--- ray/src/cv/bsdfrep.c	2012/11/07 03:04:23	2.5
+++ ray/src/cv/bsdfrep.c	2013/03/24 17:22:23	2.13
@@ -1,5 +1,5 @@
 #ifndef lint
-static const char RCSid[] = "$Id: bsdfrep.c,v 2.5 2012/11/07 03:04:23 greg Exp $";
+static const char RCSid[] = "$Id: bsdfrep.c,v 2.13 2013/03/24 17:22:23 greg Exp $";
 #endif
 /*
  * Support BSDF representation as radial basis functions.
@@ -26,6 +26,12 @@ int			single_plane_incident = -1;
 int			input_orient = 0;
 int			output_orient = 0;
 
+				/* BSDF histogram */
+int			bsdf_hist[HISTLEN];
+
+				/* BSDF value for boundary regions */
+double			bsdf_min = 0;
+
 				/* processed incident DSF measurements */
 RBFNODE			*dsf_list = NULL;
 
@@ -56,6 +62,8 @@ new_input_direction(double new_theta, double new_phi)
 		new_theta = -new_theta;
 		new_phi += 180.;
 	}
+	if ((theta_in_deg = new_theta) < 1.0)
+		return(1);		/* don't rely on phi near normal */
 	while (new_phi < 0)
 		new_phi += 360.;
 	while (new_phi >= 360.)
@@ -64,7 +72,6 @@ new_input_direction(double new_theta, double new_phi)
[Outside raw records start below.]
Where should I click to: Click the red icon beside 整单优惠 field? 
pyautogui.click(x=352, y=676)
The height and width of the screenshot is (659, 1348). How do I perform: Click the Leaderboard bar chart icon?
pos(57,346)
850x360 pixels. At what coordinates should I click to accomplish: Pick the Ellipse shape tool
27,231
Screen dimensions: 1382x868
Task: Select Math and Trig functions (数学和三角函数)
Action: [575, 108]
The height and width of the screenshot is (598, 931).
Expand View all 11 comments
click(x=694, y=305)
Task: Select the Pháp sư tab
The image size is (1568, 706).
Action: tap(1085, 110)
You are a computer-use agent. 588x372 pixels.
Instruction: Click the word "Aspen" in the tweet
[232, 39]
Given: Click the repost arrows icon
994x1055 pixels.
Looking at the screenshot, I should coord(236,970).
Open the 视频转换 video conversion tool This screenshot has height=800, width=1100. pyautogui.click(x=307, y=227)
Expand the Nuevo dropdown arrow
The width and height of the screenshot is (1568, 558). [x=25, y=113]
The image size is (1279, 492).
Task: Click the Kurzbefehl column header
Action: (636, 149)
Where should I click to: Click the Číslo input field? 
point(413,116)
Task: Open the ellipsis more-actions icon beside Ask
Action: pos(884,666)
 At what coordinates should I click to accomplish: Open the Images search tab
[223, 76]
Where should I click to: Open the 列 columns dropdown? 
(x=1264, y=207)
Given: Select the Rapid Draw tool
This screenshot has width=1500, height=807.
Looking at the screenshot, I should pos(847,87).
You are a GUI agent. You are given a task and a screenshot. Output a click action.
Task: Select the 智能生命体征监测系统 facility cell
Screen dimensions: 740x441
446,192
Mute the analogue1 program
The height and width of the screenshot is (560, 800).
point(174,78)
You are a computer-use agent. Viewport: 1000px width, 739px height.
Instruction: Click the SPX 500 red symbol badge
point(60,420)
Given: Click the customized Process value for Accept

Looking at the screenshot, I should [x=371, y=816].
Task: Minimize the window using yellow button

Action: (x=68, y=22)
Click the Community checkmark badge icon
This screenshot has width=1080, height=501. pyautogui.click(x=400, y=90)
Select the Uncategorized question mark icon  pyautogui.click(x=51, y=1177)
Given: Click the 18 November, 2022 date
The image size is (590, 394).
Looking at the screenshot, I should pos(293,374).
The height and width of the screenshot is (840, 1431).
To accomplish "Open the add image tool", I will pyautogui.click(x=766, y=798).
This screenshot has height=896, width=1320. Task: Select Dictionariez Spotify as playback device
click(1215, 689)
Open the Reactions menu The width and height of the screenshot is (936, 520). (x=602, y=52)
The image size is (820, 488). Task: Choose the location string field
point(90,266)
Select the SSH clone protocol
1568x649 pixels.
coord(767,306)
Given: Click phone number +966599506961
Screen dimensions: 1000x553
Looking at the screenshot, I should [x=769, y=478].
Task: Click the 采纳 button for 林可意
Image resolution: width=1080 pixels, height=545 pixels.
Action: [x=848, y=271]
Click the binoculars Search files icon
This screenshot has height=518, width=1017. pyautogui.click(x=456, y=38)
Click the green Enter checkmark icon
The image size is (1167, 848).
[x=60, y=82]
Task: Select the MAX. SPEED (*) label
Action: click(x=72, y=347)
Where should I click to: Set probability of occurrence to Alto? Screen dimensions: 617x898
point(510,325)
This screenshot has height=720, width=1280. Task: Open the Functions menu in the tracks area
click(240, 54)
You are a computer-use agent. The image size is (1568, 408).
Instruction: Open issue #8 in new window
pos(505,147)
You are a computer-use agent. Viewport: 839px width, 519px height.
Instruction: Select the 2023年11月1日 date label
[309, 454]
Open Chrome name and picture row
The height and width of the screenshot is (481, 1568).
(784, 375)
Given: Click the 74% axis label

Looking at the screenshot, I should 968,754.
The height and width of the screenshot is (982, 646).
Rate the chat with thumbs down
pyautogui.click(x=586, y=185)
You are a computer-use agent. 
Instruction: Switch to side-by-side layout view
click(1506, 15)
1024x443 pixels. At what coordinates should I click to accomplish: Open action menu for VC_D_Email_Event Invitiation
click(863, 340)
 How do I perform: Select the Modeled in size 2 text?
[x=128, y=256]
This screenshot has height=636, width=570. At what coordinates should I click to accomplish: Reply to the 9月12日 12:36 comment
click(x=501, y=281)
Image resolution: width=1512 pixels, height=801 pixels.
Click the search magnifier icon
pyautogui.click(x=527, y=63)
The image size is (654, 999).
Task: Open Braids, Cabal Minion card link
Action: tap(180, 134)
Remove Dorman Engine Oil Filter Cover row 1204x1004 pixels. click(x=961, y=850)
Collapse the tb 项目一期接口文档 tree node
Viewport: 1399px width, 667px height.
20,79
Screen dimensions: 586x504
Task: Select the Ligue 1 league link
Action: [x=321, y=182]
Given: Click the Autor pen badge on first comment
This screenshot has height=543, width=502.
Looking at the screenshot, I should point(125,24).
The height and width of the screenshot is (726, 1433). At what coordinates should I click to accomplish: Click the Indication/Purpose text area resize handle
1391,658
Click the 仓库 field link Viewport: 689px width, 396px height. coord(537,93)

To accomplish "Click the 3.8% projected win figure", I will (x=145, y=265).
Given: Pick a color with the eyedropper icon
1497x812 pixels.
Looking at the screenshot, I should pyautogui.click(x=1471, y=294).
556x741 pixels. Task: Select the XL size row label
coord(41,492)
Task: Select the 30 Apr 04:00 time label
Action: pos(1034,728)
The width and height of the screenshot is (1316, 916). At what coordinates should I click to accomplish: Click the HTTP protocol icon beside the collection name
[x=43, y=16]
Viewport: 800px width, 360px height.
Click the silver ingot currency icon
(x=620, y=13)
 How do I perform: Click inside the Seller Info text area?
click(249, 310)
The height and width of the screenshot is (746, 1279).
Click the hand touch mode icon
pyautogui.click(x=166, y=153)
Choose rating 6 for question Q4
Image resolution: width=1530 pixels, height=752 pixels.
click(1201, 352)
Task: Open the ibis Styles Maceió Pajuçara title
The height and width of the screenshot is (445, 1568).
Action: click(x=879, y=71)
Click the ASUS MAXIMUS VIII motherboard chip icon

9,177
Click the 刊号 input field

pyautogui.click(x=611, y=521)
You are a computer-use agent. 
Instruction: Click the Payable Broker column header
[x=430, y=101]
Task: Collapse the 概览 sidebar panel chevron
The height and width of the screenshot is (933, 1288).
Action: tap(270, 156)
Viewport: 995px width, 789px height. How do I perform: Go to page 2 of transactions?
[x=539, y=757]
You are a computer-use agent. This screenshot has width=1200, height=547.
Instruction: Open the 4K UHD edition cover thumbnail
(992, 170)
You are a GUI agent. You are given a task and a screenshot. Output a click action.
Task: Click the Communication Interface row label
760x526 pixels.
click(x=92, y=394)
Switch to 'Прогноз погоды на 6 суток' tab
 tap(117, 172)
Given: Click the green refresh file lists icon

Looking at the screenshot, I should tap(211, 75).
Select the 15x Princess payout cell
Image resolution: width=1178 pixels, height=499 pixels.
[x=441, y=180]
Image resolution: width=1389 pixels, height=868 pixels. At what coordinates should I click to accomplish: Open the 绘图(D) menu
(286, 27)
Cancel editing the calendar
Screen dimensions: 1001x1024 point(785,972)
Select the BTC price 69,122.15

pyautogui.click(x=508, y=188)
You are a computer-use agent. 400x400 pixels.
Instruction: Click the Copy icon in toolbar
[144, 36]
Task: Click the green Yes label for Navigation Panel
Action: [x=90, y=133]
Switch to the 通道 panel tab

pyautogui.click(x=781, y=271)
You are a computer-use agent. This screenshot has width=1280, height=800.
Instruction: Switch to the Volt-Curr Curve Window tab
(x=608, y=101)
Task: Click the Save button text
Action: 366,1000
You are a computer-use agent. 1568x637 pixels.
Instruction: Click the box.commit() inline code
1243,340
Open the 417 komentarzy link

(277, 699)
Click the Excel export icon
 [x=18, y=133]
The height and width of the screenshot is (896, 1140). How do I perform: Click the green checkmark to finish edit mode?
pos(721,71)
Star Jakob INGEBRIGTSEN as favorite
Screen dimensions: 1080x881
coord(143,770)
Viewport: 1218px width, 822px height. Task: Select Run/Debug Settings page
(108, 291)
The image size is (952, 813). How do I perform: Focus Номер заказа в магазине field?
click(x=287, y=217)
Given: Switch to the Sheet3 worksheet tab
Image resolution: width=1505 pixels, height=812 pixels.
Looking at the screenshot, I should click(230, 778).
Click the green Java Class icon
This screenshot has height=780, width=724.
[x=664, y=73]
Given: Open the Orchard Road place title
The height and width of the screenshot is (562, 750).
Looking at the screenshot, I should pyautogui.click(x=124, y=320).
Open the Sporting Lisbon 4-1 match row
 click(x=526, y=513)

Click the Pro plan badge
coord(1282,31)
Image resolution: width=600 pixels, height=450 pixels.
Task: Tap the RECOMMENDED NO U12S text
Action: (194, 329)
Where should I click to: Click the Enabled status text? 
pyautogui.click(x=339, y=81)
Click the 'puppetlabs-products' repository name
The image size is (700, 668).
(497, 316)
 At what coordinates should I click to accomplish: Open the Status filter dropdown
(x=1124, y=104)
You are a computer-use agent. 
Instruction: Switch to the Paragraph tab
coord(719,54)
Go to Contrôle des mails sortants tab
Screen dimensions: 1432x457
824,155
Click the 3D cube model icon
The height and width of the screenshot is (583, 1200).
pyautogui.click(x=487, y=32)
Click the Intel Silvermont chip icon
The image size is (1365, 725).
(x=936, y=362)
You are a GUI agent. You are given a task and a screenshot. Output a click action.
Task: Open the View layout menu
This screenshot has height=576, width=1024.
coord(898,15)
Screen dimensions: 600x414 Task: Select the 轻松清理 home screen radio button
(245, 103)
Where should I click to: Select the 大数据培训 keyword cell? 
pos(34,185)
 		single_plane_incident = (round(new_phi) == round(phi_in_deg));
 	else if (single_plane_incident < 0)
 		single_plane_incident = 1;
-	theta_in_deg = new_theta;	/* assume it's OK */
 	phi_in_deg = new_phi;
 	if ((1. < new_phi) & (new_phi < 89.))
 		inp_coverage |= INP_QUAD1;
@@ -81,7 +88,7 @@ new_input_direction(double new_theta, double new_phi)
 int
 use_symmetry(FVECT vec)
 {
-	double	phi = get_phi360(vec);
+	const double	phi = get_phi360(vec);
 
 	switch (inp_coverage) {
 	case INP_QUAD1|INP_QUAD2|INP_QUAD3|INP_QUAD4:
@@ -177,6 +184,27 @@ rev_rbf_symmetry(RBFNODE *rbf, int sym)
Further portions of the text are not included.